The “good immigrant” trap
I grew up in Nigeria and race was not a concept because again, it is a majority Black country. So we did see, there were white people in Nigeria, and there's a different dynamic when it comes to colonial countries or post-colonial countries and their relationships with Europeans. So, there's still an elevation of status that's perceived amongst people, even amongst Black people. So I did see, there was a general reverence for Europeans, growing up as a kid. I remember going to school, one of the schools I went to as a kid was a school run by German expats. And it was a very good school so my parents sent me to that school. This was when I was quite young. And there was always that “don't mess around with the white kids because their parents are powerful, or they are important and everything.”
So it's not the same. I see a lot of the reverse, right, in cultures like here or when I was in England, where the natives, the dominant race obviously, seems to treat the minority group as like ‘okay, well, you're the other;’ but in Africa and Nigeria, and in Africa in general, the perception was a little bit different. Again, I think it's colonial vestige, right, it is like these are the overlords, right. So there's still that reverence there. So it wasn't confrontational, it wasn't bad. It was just like there was that, ‘oh, yeah, those are the white kids over there,’ and it was looked at positively; they’re like ‘oh, yeah, they’re good, cool.’ There was no tension in the sense of like a negative, in a negative way. So it never manifested that way to me.

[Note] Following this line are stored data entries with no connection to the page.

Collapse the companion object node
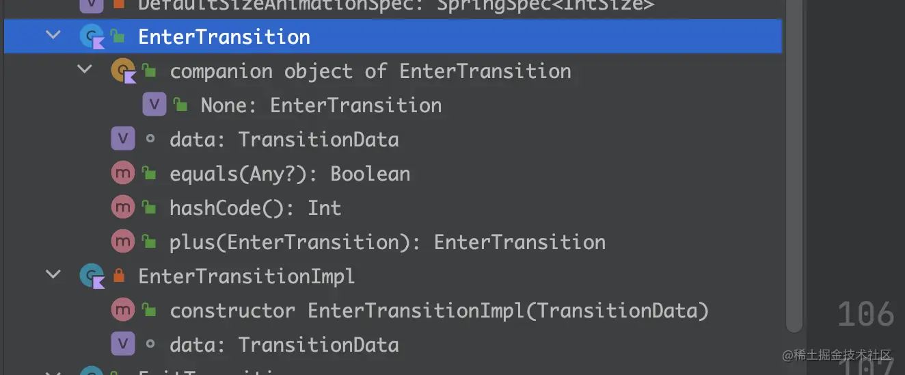This screenshot has height=375, width=905. click(85, 70)
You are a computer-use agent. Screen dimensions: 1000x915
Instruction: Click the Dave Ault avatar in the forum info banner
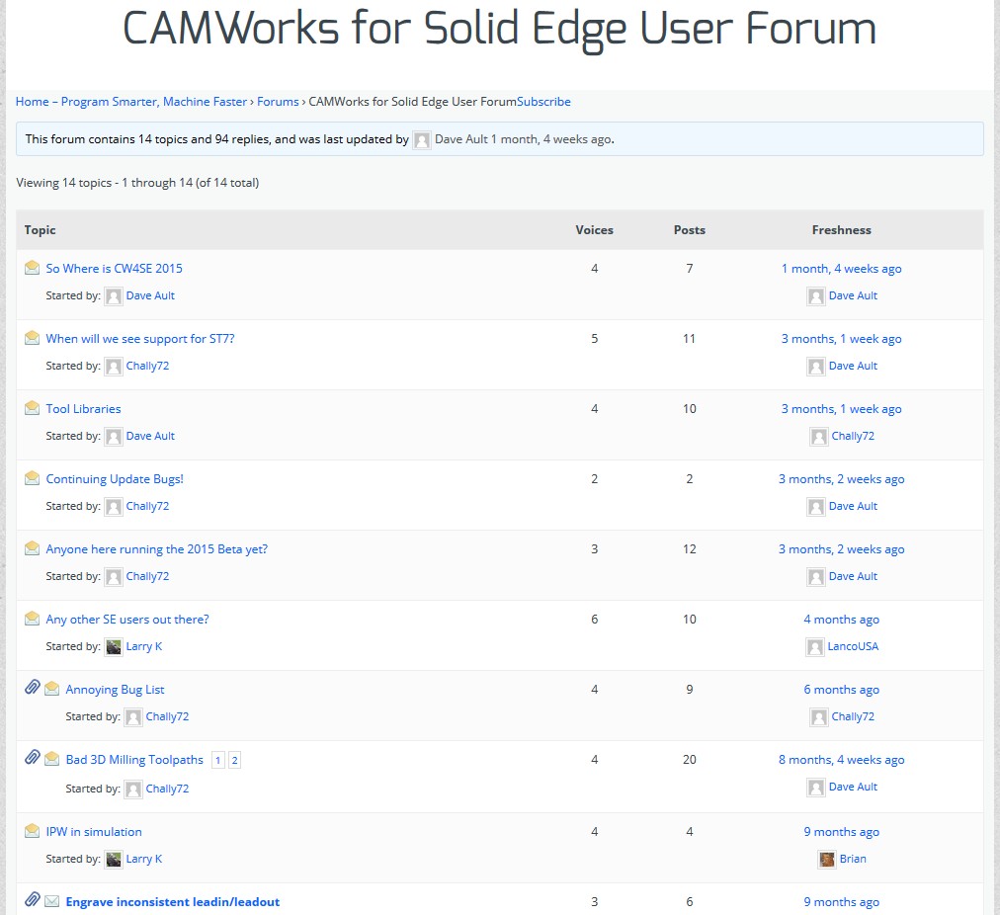click(x=422, y=140)
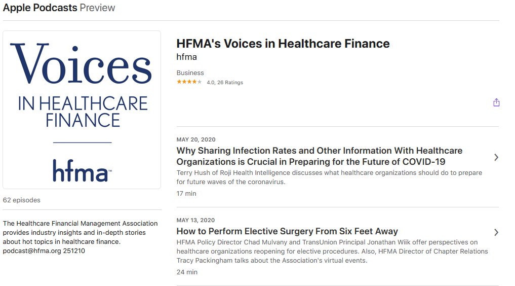Click the May 20, 2020 date label
The width and height of the screenshot is (515, 286).
pyautogui.click(x=196, y=139)
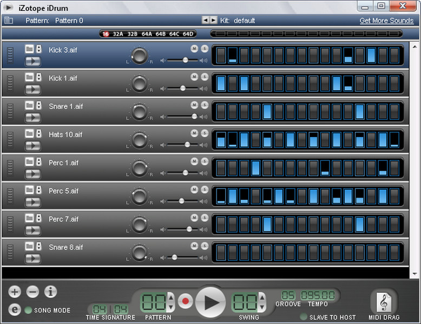Image resolution: width=421 pixels, height=324 pixels.
Task: Toggle Slave to Host option
Action: (304, 317)
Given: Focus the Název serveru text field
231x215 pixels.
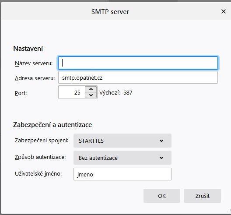Looking at the screenshot, I should (138, 63).

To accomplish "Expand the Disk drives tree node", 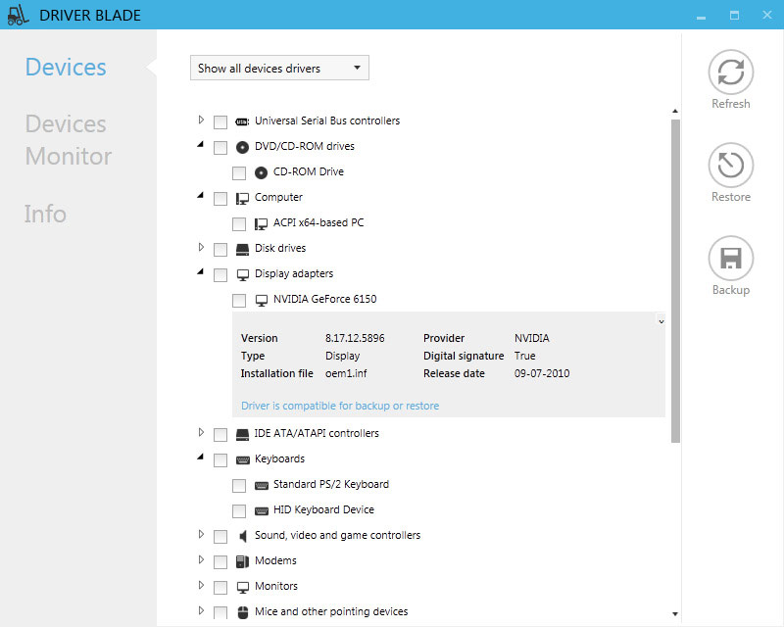I will (x=201, y=247).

There is also a tension that exists – I don't know if anybody has mentioned this at all in these conversations – that exists between Black immigrants from Africa and African Americans. Right. So that tension, again, was unknown to me. I had no concept of that, until I got to college here in the US. That's when I first started seeing that, and that's where I started to see people in pockets. I’d see people in pockets at my job at Denny's and other places I worked at then, and I came back to college and I started to see more of that on campus, at college. You see people kind of like birds of a feather flocking together. Again, not something I was exposed to before, so even then I started to notice that the African Americans did not see me as the same as them, and the white students obviously there were the racial issues. But it was odd that I actually felt that I was more welcomed by the White students than the African American students. And it took me a long time to learn what was going on. I had no idea what was going on. And eventually, as I've been here for 25, 26 years now in the US, and I understand what was happening there, but it was something that was so odd to me. But yeah, but I did see pockets of race and racial tension at different times. People were mean sometimes and I didn’t know why. And the challenge with being a minority, though, and interacting with somebody who's white or who's the majority class, is when somebody is a jerk. If I was white, I would just say they’re a jerk. If you're a minority, you don't know if he's just being a jerk or if they’re being racist. And that's where the challenge comes. And I talk to my friends sometimes about this, this is kind of a weird burden that we have, like, I don't know what to make of your response. Because are you just being a jerk? Or is there something more insidious going on in your mind? I have no idea. And that's a challenge that we deal with sometimes because we have to constantly just be on guard like I'm not sure exactly what I'm dealing with here.
Fred Nwanganga is an Associate Professor of IT, Analytics, and Operations in the Mendoza School of Business at Notre Dame.